Sophie a grandi dans le Sud-Ouest de la France, à Lescar exactement, une petite ville près de Pau. C’est là que cinquante ans plus tôt, ses grands-parents maternels ont décidé de s’installer, pour fuir la misère d’un Portugal sclérosé par la dictature.

Aujourd’hui, Sophie vit à Paris. Plus exactement à Boulogne-Billancourt où elle a emménagé il y a quelques mois, après avoir acheté un appartement avec son mari. A Boulogne, il y a beaucoup de chiens, et au bout de leur laisse, de vieilles dames élégantes. Il y a aussi beaucoup de poussettes. Sophie elle, n’a ni chien, ni enfant, seulement un gros chartreux gris qui a l’air de sourire tout le temps. Elle qui a longtemps vécu dans le 2ème arrondissement de Paris, se sent parfois un peu en décalage.
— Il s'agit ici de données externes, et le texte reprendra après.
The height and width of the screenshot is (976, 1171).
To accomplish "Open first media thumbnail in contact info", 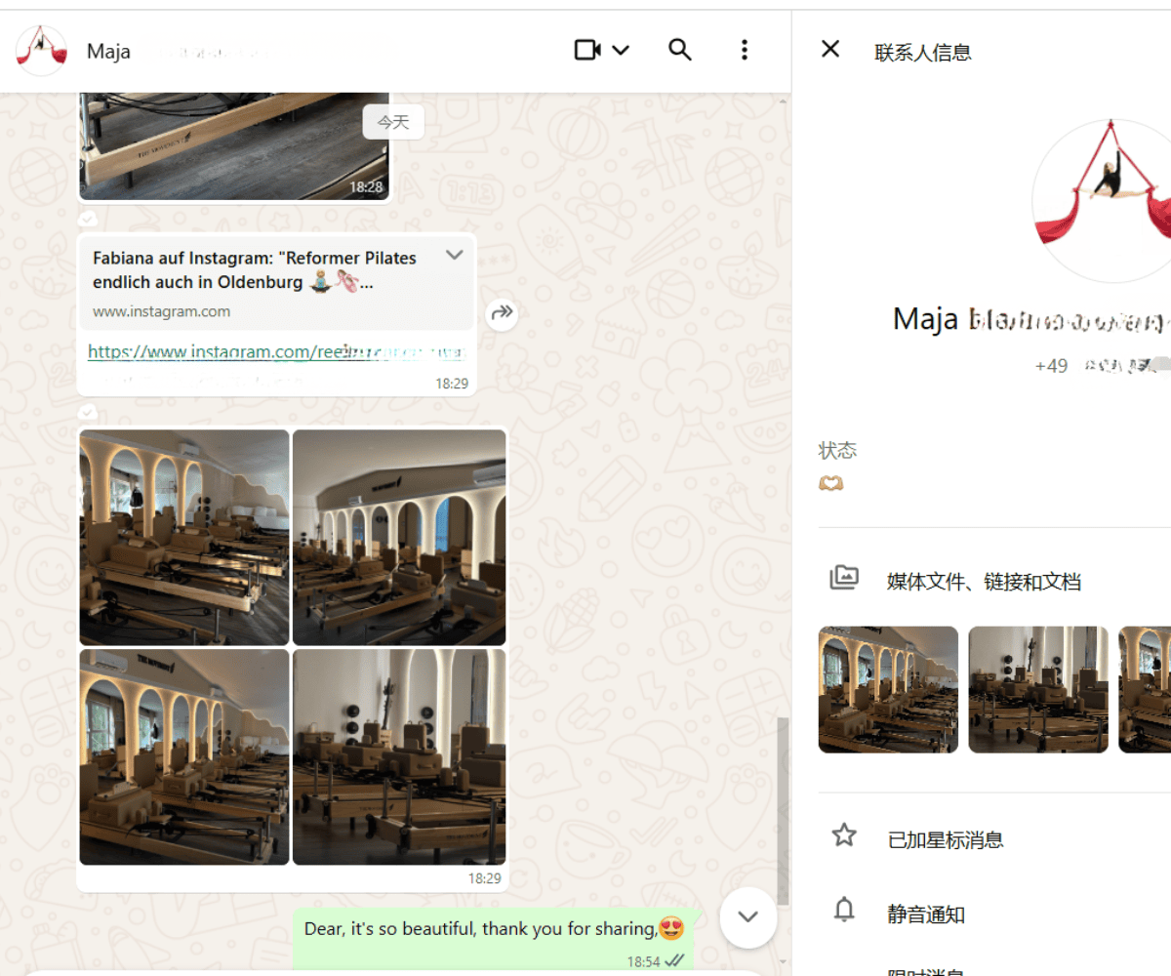I will point(888,689).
Sophie a fait deux ans de classe préparatoire avant d’intégrer une école de commerce. Pas franchement une vocation, mais plus jeune, elle s’imaginait affairée, un dossier sous le bras, vêtue d’un tailleur bien coupé et d’une paire de hauts talons dans de grands bureaux aseptisés. C’était son image du succès.

À la fin de ses études, Sophie décroche un CDI dans un grand groupe de cosmétiques en tant que chef de produit marketing. Mais au bout de trois ans et demi, elle ressent le besoin d’être davantage stimulée, d’apprendre plus et de digitaliser son parcours. Elle démissionne et rejoint la FNAC où elle occupe un poste de chef de projet marketing dans l’univers du Livre. Avec cet emploi, Sophie revient à ses premières amours : la littérature.

Pendant 3 ans elle s’épanouit dans ses missions, mais un jour, un de ses anciens managers l’appelle et lui propose de le rejoindre en qualité de responsable marketing pour une marque de cosmétiques. Sophie se dit que si elle est prise aux entretiens alors c’est qu’elle doit tenter cette nouvelle aventure. Ce qu’elle fait.

Toutefois, Sophie n’y reste que quelques mois car ce même manager la débauche à nouveau pour le suivre dans une entreprise spécialisée dans les huiles essentielles. Elle accepte sur un coup de tête mais décide finalement de tout quitter au bout d’un an car elle juge le management à l’opposé de ses valeurs.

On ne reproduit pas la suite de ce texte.